"Here's a guy who saw a couple of minutes as a rookie, and now we're isolating him as the main fourth-quarter guy. This is amazing."
-Jon Barry, Detroit Pistons
In National Basketball Association, your reputation is made in the playoffs. Michael Jordan went from good to great when he dumped 63 on the Celtics in the Garden. Earvin "Magic" Johnson proved his worth when he stepped in to play center for a hurt Kareem Abdul-Jabbar. Shaq, Kobe, Tim Duncan, Allen Iverson, Reggie Miller, the list goes on and on. The regular season is nice, but the playoffs are what separate the men from the boys. And the newest star in the 2003 playoffs is a skinny rookie for the Detroit Pistons from Compton, CA via Kentucky.
The only question that many people have around here is: What took so long?

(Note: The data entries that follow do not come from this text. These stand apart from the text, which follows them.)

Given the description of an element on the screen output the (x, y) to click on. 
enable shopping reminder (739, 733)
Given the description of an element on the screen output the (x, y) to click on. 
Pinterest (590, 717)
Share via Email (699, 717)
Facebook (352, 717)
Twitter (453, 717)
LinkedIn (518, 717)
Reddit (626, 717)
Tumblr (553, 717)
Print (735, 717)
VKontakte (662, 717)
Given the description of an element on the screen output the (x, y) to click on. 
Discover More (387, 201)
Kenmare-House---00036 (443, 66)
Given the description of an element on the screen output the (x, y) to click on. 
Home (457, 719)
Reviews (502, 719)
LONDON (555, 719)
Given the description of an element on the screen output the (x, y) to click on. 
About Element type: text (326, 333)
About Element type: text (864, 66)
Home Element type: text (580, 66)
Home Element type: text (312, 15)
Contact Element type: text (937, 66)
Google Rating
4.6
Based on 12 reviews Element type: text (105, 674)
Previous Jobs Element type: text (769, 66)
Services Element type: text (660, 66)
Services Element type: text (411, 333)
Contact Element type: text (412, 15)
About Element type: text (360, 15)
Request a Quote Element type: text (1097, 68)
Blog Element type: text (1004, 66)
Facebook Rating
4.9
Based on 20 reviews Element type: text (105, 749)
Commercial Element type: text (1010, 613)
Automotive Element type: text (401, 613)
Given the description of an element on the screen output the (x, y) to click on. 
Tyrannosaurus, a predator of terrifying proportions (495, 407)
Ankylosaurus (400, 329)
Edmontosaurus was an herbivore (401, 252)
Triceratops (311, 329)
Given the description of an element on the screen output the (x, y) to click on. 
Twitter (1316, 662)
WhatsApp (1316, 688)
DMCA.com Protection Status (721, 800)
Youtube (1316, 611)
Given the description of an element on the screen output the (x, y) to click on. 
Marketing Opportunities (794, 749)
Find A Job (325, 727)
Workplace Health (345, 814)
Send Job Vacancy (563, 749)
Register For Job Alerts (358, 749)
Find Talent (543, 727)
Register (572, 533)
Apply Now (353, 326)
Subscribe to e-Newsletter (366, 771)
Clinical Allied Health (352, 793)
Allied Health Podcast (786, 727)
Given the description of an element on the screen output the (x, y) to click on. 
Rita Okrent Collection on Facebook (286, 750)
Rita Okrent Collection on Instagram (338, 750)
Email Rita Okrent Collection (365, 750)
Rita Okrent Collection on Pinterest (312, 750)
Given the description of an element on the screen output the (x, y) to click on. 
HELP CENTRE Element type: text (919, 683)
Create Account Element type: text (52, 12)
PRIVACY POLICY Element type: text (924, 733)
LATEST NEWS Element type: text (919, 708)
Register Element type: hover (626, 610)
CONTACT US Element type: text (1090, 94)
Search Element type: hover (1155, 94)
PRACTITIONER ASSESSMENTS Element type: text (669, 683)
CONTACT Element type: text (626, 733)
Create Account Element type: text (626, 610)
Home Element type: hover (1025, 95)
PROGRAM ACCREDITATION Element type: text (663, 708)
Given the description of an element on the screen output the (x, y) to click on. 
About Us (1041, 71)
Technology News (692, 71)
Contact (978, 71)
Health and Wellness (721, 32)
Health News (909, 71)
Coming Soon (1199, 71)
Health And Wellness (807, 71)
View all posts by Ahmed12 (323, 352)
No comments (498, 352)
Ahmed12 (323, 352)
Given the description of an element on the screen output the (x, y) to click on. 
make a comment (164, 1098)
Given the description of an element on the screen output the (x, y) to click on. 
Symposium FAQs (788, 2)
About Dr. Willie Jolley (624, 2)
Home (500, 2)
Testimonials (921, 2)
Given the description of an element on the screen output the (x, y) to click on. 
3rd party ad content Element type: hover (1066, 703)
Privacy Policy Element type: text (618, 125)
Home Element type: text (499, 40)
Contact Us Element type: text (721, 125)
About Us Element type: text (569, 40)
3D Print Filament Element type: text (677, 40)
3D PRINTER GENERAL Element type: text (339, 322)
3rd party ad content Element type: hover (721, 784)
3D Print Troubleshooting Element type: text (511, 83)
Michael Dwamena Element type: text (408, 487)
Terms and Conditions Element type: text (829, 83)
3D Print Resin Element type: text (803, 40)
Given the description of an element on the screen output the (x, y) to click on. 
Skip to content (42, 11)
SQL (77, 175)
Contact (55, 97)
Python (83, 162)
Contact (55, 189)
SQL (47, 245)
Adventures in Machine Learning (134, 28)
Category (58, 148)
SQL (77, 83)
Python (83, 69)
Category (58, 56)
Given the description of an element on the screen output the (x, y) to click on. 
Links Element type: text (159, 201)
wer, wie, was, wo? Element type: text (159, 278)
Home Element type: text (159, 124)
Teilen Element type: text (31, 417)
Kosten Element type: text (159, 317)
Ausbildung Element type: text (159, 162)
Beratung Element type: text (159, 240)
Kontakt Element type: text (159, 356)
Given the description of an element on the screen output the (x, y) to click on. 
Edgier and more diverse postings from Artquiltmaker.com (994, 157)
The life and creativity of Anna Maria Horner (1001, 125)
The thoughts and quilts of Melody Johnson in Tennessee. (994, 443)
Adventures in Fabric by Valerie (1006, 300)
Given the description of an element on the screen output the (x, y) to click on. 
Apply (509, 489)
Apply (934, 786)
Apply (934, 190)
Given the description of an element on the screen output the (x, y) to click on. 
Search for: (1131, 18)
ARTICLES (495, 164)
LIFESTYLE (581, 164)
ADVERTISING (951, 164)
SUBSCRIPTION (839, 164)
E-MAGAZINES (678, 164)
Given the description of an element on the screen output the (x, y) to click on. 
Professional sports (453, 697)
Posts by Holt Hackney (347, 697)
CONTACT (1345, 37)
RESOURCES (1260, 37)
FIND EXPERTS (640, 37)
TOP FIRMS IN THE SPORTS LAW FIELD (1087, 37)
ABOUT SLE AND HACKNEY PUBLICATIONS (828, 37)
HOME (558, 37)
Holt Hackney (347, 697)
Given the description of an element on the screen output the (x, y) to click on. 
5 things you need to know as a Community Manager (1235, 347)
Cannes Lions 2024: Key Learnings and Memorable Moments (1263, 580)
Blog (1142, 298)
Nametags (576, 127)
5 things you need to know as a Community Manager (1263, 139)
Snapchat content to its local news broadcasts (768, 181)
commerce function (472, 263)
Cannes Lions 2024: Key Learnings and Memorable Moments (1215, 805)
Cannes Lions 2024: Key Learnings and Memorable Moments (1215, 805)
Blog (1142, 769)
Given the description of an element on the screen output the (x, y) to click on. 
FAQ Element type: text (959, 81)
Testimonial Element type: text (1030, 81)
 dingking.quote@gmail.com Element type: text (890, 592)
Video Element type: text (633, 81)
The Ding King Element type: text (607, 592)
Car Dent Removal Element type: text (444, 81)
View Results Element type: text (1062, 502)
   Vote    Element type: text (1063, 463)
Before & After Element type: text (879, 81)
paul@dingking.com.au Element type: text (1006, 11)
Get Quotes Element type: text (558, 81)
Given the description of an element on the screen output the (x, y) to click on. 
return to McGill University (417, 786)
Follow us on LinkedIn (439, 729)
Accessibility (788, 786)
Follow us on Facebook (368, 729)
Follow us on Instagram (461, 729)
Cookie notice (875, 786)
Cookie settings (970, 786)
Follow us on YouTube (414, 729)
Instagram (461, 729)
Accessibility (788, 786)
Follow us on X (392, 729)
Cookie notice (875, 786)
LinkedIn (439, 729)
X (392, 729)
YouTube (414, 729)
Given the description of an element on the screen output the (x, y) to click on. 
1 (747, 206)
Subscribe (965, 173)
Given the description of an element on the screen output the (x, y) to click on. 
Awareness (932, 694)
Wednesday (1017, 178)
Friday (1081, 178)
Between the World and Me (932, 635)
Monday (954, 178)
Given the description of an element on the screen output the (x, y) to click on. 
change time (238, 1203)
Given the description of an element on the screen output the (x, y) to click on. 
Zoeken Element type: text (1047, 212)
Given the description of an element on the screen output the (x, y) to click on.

Why did it take until the third game of the playoffs for the Detroit Pistons, the NBA, and the rest of America outside the Commonwealth to realize what we have all known for years? How could they not have known that University of Kentucky alum, and Piston rookie, Tayshaun Prince was the real deal? Coming out of college, his resume was incredible: 2002 SEC Player of the Year, Top 10 scorer in UK history, various All-American teams, and clutch performances in the NCAA tournament. Sure, the 2001-2002 UK Wildcats, aka Team Turmoil, had some problems, but none could be traced to the hard working kid from Compton. But then, when the NBA draft rolled around, it took until pick 23 for someone to select him. Jared Jeffries of Indiana was a lottery choice, but Prince, a player with a better outside shot than Jeffries, better ball handling than Jeffries, better defensive skills than Jeffries, and who had thoroughly outplayed Jeffries in their two match-ups, was selected over 10 picks later. Despite UK Head Coach Tubby Smith insisting to all his NBA contacts that Prince would be a great NBA player, only former Piston great and current General Manager Joe Dumars got the message. "I saw an intelligent player-a guy who could bring it up, that could shoot the three, and that could post up," Dumars said. "I felt like there was no way we could pass on him. We don't have anybody else like him. We believe he's going to be an integral part of our future."
10.4 minutes and 3.3 points per game. 40 games played, 42 DNP's. Did Not Play -coach's decisions. Those were the stats of Prince coming into the playoffs. Despite the glowing report of him from Dumars, head coach Rick Carlisle, notoriously not fond of rookies, had no immediate plans for Prince to play any sort of crucial role. Then T-Mac happened. Tracy McGrady, or T-Mac as he is known in NBA circles, was completely and utterly destroying the Pistons. Although McGrady's Orlando Magic were an 8th seed, and the Pistons the East's top seed, the scoring barrage being unleashed did little except make the supposedly defensive-oriented Pistons look silly. All the goodwill built up during the regular season was about to fly out the window until that fateful moment when Carlisle, desperate for an answer, looked down the bench and decided, "What the hell, Prince, you guard him." Now, T-Mac had a problem. He was being guarded by a player as tall as he was and longer than he was. He was quicker than Prince, but the rookie's elongated wingspan allowed him to back off a little. McGrady's scoring average, and shooting percentage, plummeted faster than the U.S. economy under a Republican president. McGrady's Magic blew a 3-games-to-1 lead while Prince closed out the series scoring 15, 5, and 20 points, while guarding one of the best players in the NBA. His Game 7 performance was one of the top playoff performances of all-time for a rookie, second only to Magic Johnson in the 1980 NBA Finals. He scored 20 points while playing a multitude of positions and earned only the second game ball given since Carlisle has been coach. "It was a big time performance by a terrific young player and a true professional with unusual maturity," Carlisle gushed after the game.
The second round of the playoffs have brought even more success and proved the Magic series was no fluke. Just when many though he could not top his Game 7 showcase, Prince hit a game-tying basket in the closing seconds of Game 2 against the Philadelphia 76ers to send the game into overtime. In the extra period, the Pistons continued to run isolation plays for him and he scored 7 of his 20 points in the overtime. "Getting the experience in college, that prepared me for this situation," Prince remarked after game.
For most of the year, he was a forgotten man. Averaging 10 points and 4 rebounds off the bench, during the playoffs, however, can get a guy some pub. In the past week Prince has been on the front of espn.com, in the pages of the Detroit Free-Press and the Detroit News, discussed on the radio, and on ESPN shows such as Around the Horn, PTI, and The Sports Reporters and the subject of fan adoration. People in the Motor City sound amazed at how this skinny kid can bang inside, bring the ball up the court, and drill the three, all the time while playing incredible defense. Around here though, no one is surprised. We knew what Tayshaun Prince could do, and now the world is finding out. The series with the 76ers is tied 2-2 and if Detroit plans on making it to the Eastern Conference Finals, a lot rides on the willowy shoulders of Prince. Piston fans should not worry though, that skinny frame holds a giant heart.